Bisognerebbe prima conoscere il lotto dei partenti… ma se ci fossero Aru e Nibali, diventerà molto interessante per noi Italiani. Adesso che Nibali ha cambiato squadra, diventeranno avversari e correndosi contro, conoscendo ognuno i pregi e i difetti dell’altro, potrebbero far rinverdire i fasti delle grandi sfide, perchè se Aru è più scalatore puro di Nibali, Vincenzo – che comunque va forte in salita – è un corridore imprevedibile, fantasioso, che sa creare il momento per fare la differenza: è uno che non aspetta che la corsa gli vada incontro ma la crea, sia in discesa sia in altri momenti particolari.

E tra gli stranieri?

Tutti gli scalatori che vanno per la maggiore in questo momento: i francesi ne hanno due tre di interessanti; poi metterei anche Alberto Contador, che è sempre un signor corridore.
L’unico problema è che l’interesse è spostato verso il Tour. Quindi, è più facile che i corridori corrano Tour e Vuelta, piuttosto che Giro e Tour, perché vincere un Giro non è importante come vincere un Tour: un corridore difficilmente mette a rischio un potenziale podio o un risultato importante al Tour venendo al Giro; a meno che non venga con la certezza di vincerlo, così può dire: ”intanto ho vinto il Giro, e ce l’ho nel carniere”.

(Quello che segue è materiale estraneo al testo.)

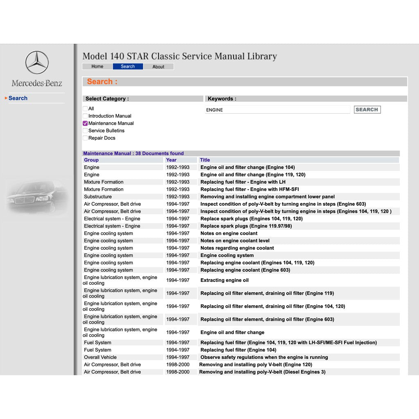Select Search in the left sidebar

coord(18,98)
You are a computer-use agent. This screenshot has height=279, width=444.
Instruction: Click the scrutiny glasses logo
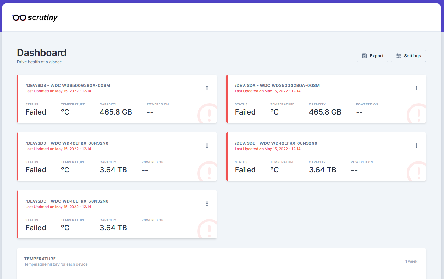tap(19, 18)
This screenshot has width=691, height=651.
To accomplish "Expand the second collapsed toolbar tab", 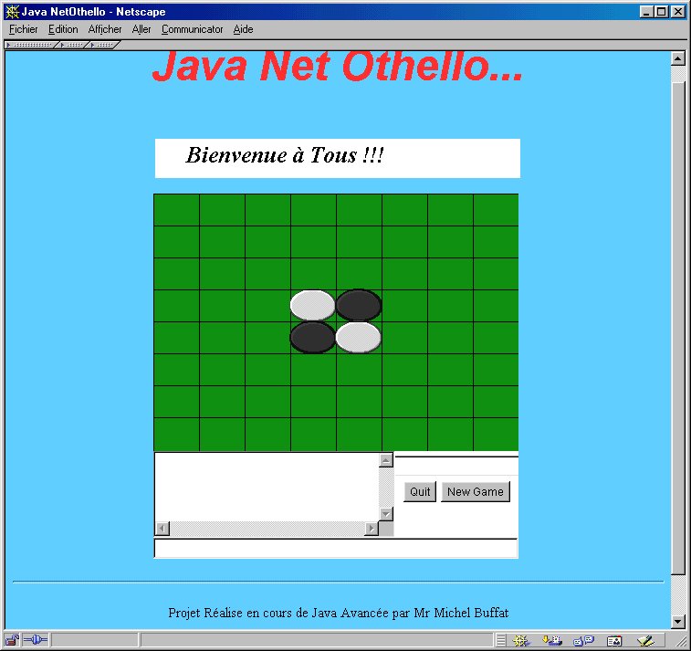I will pos(73,45).
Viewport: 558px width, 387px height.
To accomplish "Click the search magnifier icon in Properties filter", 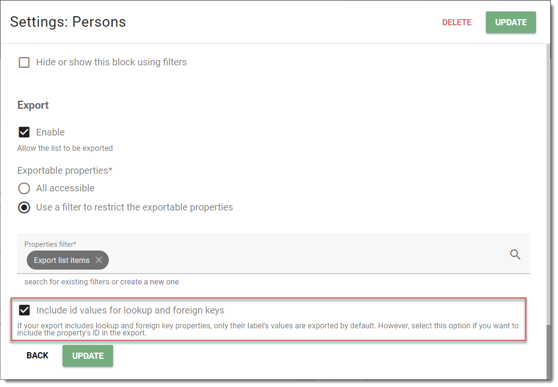I will click(515, 254).
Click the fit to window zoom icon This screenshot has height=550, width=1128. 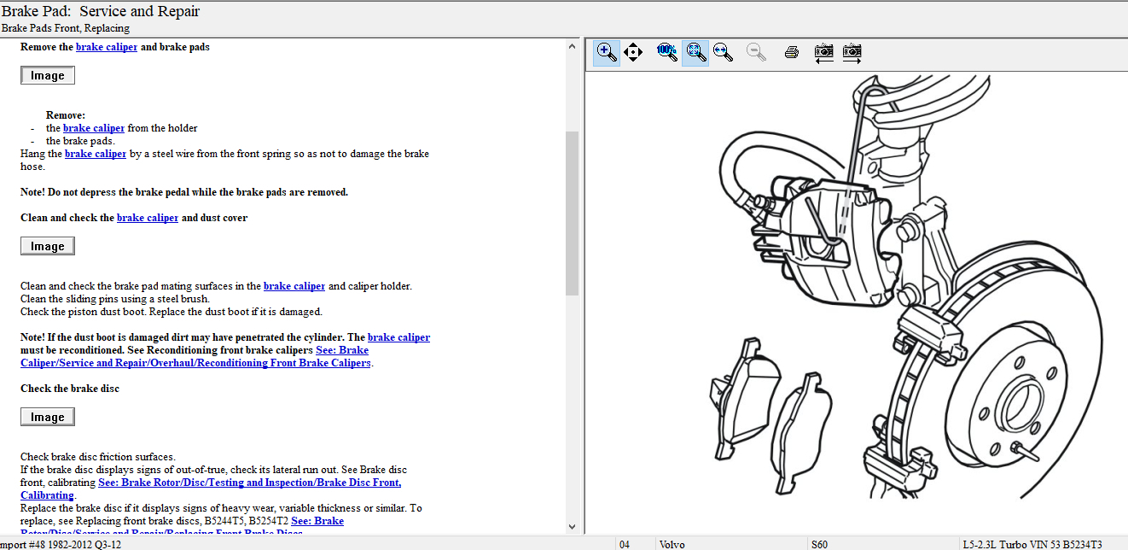(695, 53)
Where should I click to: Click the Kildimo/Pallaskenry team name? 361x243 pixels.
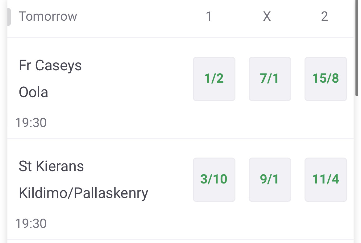tap(83, 193)
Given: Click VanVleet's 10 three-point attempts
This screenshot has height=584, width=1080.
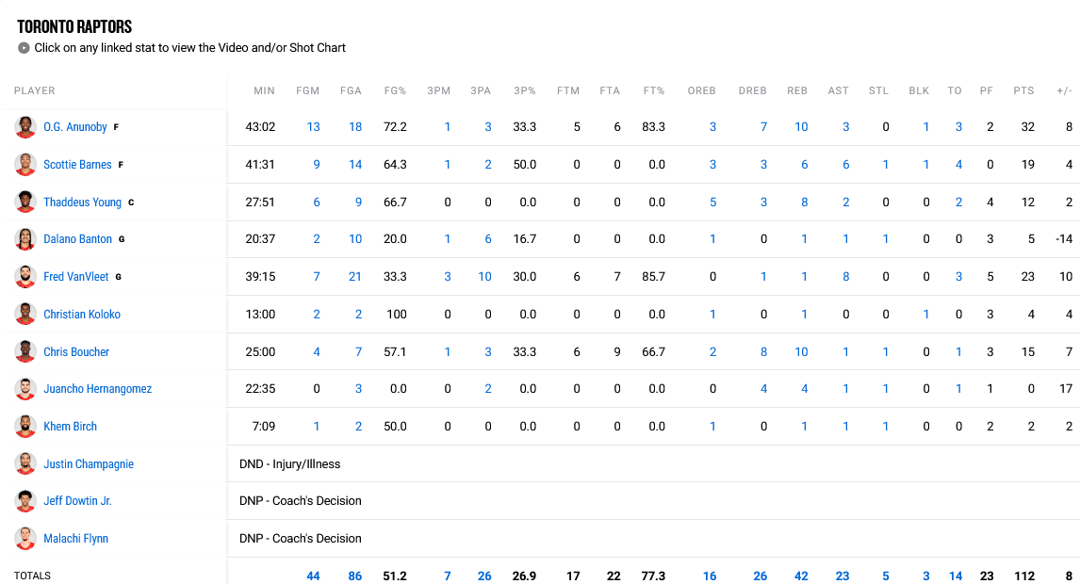Looking at the screenshot, I should pyautogui.click(x=484, y=276).
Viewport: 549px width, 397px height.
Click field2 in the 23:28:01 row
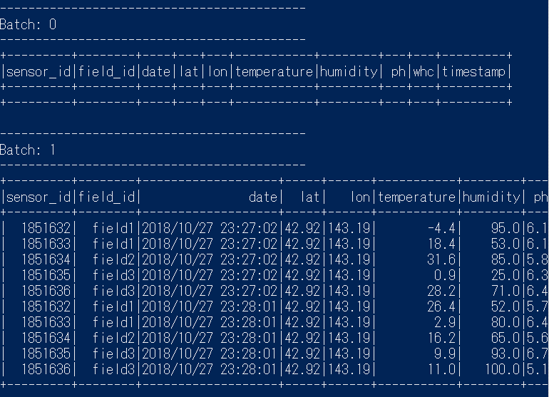(114, 338)
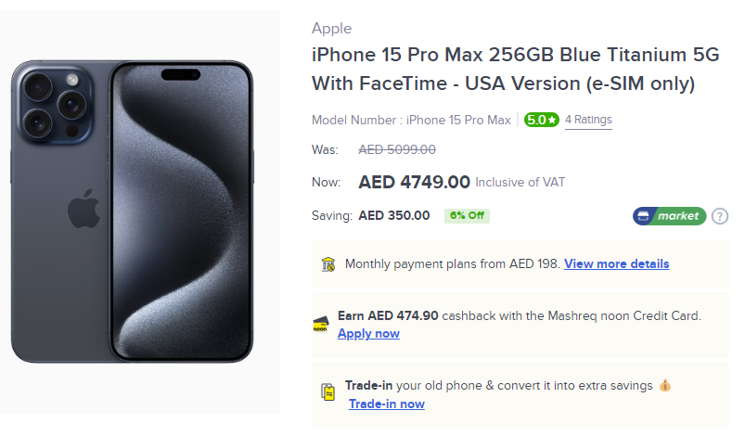Click the Saving AED 350.00 amount
This screenshot has height=436, width=745.
393,216
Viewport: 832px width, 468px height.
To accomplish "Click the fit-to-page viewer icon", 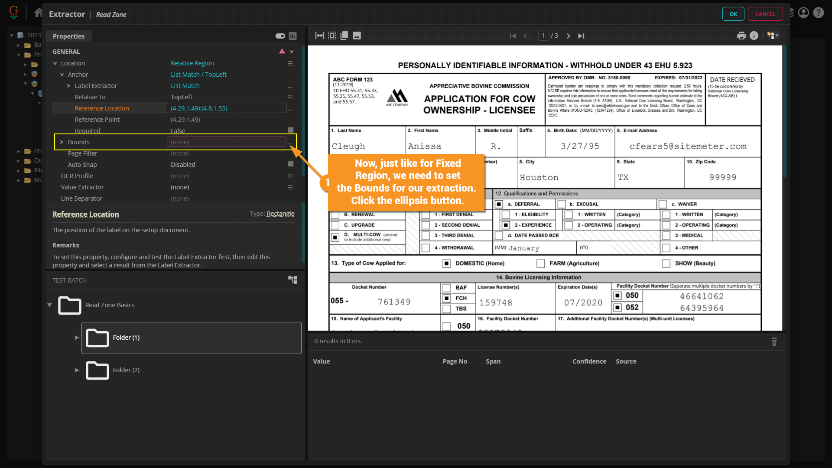I will tap(332, 36).
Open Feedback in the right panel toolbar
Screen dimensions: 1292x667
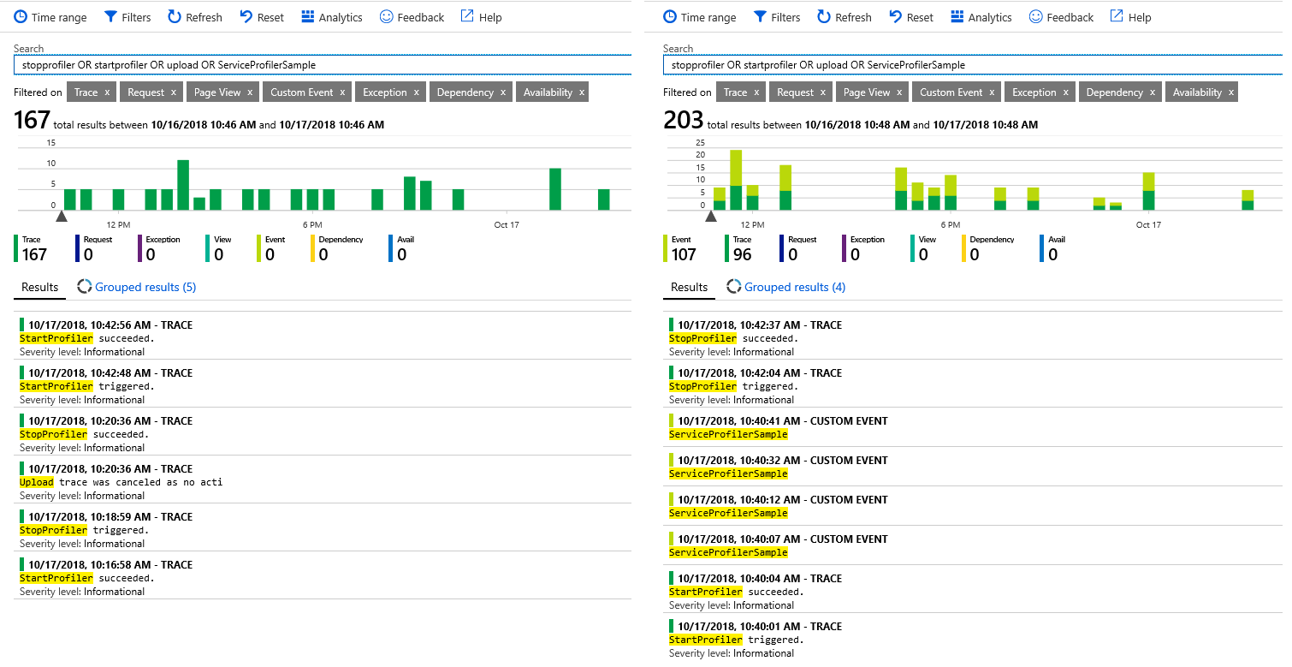coord(1061,17)
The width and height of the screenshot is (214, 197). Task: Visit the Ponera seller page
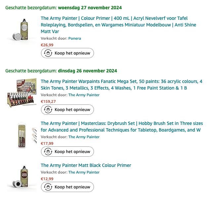point(75,38)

La partenza sarà dalla Sardegna…

Nell’isola c’è una grande passione per il ciclismo, a cui Aru ha sicuramente contribuito tanto. È un’isola bellissima, e il Giro d’Italia serve anche per far conoscere le bellezze del territorio: è una forma per far turismo da seduti. Quindi, vedo molto meglio una partenza dalla Sardegna, piuttosto che una dall’Olanda, dall’Irlanda o dalla Danimarca, anche perché tanta gente conosce il territorio italiano grazie al Giro d’Italia.

Le prime tre tappe potrebbero riservare qualche sorpresa?

Certo, anche in Sardegna se vuoi puoi fare percorsi estremamente impegnativi, ma credo che saranno dei percorsi ondulati e nervosi con l’incognita del vento in certe zone, comunque alla portata dei corridori veloci, perché al giorno d’oggi non esiste più il velocista che si stacca sul ‘cavalcavia’.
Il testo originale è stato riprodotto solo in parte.